▸ POR HACER:
Responda las siguientes preguntas con base en la fuente:
(a) ¿Dónde realizó Óscar Puente el "Máster en Dirección Política" del que se jacta?
(b) ¿Qué ha dejado Noelia Núñez?
(c) ¿Quiénes "pusieron la mano en el fuego" por Santos Cerdán?

▸ FUENTE:
Pedro J. Ramírez-El Español

El chusco jolgorio con que tres ministros han celebrado que a Noelia Núñez la hayan “pillado con el carrito del helado”, tras falsear su currículo, marca el tono intelectual de este gobierno.

Significativamente uno de ellos, Óscar Puentese jacta de tener un “Máster en Dirección Política” cuando lo realizó en la propia escuela de formación del PSOE sin capacidad de emitir títulos.

Carmen Calvo dijo en su día que lo del “máster” de la escuela Jaime Vera era una “utilización común del lenguaje” y el propio interesado lo ha despachado con un “allá los que digan que es un cursito de nada”.

He ahí al ministro tuitero de la Ley del Embudo, sin tiempo ya para ocuparse de las infraestructuras.

Pero es el caso de que los otros dos miembros del Gobierno que recurrieron al mismo pedestre “carrito del helado” -la portavoz Pilar Alegría y Óscar López– fueron quienes más se distinguieron por difundir y mantener, a sabiendas de que era falsa, la acusación de que el capitán Bonilla había planeado poner una bomba lapa bajo el coche de Sánchez.

Todas las mentiras merecen repudio y castigo, pero sus consecuencias políticas deberían ser proporcionales a su envergadura.

Noelia Núñez ha dejado su acta y todos sus cargos por pretender que había terminado carreras que sólo había iniciado. Alegría y López no sólo siguen en el Gobierno, sino que cuanto más mienten más parecen ganar en la estima del presidente.

Otro tanto habría que decir de quienes como María Jesús Montero y Bolaños “pusieron la mano en el fuego” por Santos Cerdán. La imputación y prisión preventiva del ex secretario de Organización son reales, pero sus quemaduras no pasan de virtuales.

Son los quemados por Dios y por España. Los quemados por el “puto amo” y por su Estado plurinacional.

Este mismo jueves el propio Óscar Puente ha desarrollado las bases de ese culto al “puto amo” que comparte con el resto de los ministros, altos cargos socialistas, comunicadores en nómina y firmantes del último manifiesto de creadores adictos.

Resulta que el mismo Sánchez que no deja de cosechar reveses en la UE y en la OTAN “tiene un grado asombroso de la escena internacional… tiene autonomía, discurso y habla inglés”. Por eso en la India, “lo recibieron cientos de miles de personas en la calle con sus fotos”.

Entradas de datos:
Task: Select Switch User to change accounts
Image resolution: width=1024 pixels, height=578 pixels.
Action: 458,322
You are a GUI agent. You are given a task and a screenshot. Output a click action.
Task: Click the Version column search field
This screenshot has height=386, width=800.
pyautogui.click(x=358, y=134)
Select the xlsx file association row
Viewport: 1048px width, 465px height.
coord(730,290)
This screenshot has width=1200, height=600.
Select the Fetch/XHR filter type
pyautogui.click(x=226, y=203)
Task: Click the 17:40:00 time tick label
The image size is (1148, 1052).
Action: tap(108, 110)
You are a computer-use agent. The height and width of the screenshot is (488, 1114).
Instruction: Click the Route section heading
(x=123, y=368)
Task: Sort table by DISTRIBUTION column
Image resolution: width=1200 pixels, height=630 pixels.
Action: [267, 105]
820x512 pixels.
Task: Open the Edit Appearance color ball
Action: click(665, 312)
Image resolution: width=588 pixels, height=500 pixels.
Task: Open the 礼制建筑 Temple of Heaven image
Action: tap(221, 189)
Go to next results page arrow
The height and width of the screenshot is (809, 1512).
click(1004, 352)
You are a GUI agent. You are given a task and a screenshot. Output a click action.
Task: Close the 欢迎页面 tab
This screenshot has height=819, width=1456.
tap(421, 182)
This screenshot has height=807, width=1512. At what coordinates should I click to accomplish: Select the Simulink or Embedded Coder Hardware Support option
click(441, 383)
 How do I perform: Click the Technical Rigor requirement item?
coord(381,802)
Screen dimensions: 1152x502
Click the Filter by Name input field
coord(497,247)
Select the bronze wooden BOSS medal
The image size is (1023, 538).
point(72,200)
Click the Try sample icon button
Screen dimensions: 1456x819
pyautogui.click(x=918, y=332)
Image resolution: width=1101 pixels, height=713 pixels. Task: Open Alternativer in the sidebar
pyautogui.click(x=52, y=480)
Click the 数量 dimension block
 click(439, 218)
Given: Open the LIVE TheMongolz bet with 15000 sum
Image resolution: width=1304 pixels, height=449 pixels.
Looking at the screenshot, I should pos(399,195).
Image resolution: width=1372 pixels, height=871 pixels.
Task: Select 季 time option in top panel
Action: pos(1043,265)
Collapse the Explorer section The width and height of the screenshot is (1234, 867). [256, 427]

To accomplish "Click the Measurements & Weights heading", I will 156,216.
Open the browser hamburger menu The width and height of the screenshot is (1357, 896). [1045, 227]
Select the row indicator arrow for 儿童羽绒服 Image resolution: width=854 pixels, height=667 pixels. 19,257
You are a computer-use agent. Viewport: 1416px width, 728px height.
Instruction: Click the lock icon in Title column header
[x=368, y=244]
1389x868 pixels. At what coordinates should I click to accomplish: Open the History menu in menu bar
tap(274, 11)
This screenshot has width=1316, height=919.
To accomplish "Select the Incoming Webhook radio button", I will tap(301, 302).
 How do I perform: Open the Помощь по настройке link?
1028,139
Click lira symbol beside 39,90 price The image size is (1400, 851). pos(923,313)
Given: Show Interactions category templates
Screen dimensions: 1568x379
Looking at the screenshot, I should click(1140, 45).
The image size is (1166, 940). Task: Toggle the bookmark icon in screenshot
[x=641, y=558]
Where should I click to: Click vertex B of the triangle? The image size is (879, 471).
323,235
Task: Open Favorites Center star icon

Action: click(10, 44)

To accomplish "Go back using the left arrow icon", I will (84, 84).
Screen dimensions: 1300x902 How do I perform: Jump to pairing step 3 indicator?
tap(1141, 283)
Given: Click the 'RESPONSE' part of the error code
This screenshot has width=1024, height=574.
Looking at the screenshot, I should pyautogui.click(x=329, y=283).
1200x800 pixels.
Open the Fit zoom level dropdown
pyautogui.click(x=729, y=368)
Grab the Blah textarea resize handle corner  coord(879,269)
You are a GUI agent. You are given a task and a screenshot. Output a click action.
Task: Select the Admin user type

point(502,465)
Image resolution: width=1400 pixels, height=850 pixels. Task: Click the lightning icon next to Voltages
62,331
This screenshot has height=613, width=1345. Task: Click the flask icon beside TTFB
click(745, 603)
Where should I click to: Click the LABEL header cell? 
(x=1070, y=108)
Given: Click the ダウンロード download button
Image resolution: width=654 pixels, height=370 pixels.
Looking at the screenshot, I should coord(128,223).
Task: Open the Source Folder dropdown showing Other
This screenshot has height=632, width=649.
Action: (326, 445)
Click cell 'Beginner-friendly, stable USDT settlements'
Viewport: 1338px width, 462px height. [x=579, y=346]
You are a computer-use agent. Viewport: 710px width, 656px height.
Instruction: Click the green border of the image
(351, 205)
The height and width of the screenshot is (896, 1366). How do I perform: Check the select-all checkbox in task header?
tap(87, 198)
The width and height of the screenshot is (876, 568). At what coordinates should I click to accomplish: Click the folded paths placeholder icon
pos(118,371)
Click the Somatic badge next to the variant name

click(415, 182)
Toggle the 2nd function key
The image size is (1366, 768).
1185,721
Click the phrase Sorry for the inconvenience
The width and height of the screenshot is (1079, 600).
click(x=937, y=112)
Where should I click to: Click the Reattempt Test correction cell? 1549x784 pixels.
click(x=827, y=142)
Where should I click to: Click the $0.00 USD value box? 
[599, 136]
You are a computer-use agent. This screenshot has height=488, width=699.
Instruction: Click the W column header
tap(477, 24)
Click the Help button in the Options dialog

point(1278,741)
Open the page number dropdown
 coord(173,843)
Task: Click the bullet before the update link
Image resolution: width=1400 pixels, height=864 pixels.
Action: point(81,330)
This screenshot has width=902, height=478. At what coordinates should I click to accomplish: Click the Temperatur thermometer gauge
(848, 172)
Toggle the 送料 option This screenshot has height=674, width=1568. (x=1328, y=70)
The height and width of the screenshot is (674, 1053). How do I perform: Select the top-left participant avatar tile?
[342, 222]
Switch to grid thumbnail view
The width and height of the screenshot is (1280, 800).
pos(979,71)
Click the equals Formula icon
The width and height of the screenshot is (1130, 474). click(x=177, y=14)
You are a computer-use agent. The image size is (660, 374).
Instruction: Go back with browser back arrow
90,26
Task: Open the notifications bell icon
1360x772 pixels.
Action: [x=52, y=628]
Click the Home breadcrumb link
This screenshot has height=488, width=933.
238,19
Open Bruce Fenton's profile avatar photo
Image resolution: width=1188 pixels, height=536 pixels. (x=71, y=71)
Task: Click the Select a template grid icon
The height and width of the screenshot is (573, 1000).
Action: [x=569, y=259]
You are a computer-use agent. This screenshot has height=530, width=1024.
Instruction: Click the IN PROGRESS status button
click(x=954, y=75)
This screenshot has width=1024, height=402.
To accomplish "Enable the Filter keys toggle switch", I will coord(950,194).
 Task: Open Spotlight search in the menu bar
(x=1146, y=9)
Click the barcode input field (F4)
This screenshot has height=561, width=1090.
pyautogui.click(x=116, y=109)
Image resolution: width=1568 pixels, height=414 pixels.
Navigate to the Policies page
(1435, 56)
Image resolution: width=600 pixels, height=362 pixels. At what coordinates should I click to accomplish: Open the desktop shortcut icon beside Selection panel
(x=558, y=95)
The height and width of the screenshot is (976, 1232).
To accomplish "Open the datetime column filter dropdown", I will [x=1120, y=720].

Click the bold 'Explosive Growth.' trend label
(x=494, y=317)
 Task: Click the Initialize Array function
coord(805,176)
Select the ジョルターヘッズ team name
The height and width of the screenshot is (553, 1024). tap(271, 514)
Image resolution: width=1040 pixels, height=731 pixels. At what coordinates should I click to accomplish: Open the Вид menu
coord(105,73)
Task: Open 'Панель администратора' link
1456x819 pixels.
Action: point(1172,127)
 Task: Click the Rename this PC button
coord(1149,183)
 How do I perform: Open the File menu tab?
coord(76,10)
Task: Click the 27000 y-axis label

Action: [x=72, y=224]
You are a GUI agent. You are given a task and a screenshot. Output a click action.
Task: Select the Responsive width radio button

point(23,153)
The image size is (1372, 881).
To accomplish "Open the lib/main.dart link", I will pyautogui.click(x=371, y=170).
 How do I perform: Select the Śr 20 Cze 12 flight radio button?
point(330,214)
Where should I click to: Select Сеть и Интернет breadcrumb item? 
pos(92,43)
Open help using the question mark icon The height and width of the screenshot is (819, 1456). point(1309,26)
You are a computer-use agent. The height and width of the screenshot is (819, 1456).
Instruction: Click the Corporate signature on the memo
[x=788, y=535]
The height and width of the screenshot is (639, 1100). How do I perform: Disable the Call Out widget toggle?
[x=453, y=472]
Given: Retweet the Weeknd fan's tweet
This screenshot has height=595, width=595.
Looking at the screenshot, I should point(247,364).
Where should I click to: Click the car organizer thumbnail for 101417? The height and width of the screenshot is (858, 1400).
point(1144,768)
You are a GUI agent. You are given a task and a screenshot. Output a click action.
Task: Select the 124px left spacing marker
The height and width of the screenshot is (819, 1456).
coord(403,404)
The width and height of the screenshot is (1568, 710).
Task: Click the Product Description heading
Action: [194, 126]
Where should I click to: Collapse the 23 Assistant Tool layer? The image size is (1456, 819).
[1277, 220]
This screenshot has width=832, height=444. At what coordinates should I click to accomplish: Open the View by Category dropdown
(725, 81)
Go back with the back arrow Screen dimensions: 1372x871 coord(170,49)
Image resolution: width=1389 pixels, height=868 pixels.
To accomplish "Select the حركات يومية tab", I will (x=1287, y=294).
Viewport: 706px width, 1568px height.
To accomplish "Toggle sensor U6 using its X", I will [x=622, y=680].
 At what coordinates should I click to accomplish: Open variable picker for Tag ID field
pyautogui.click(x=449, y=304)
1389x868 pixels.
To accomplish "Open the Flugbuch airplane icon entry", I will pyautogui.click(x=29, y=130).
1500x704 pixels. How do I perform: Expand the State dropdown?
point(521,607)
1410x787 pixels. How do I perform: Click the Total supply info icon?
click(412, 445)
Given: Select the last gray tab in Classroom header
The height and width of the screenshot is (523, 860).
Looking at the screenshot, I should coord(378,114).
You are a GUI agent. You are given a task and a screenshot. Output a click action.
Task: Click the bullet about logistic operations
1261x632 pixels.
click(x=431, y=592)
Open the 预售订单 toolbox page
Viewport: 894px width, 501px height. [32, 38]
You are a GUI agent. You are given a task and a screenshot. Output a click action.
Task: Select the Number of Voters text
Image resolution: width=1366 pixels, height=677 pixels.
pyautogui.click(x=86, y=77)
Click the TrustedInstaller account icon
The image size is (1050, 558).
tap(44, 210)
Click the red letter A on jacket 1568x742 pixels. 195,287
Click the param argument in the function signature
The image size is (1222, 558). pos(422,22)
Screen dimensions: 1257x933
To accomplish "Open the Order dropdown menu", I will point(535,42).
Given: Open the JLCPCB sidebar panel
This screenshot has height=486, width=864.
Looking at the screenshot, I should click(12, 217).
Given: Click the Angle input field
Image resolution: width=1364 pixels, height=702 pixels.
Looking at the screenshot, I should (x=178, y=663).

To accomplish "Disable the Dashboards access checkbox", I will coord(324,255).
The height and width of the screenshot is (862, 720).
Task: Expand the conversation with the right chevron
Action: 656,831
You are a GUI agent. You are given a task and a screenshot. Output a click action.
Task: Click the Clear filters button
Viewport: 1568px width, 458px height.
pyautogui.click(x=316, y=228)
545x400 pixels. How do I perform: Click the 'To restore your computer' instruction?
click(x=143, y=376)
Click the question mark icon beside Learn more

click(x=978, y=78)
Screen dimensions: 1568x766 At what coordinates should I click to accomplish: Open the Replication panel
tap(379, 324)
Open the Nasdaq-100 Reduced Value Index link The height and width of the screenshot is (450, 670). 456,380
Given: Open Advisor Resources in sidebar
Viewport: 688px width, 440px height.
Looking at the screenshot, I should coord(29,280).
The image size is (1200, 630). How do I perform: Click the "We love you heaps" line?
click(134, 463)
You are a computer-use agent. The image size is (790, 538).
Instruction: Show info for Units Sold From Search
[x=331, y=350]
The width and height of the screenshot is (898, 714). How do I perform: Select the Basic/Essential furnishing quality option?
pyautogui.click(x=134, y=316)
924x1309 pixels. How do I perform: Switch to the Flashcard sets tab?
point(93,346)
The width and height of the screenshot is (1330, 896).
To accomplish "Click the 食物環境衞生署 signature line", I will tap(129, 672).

▸ RESPUESTA:
(a) En la propia escuela de formación del PSOE, sin capacidad de emitir títulos.
(b) Su acta y todos sus cargos.
(c) María Jesús Montero y Bolaños.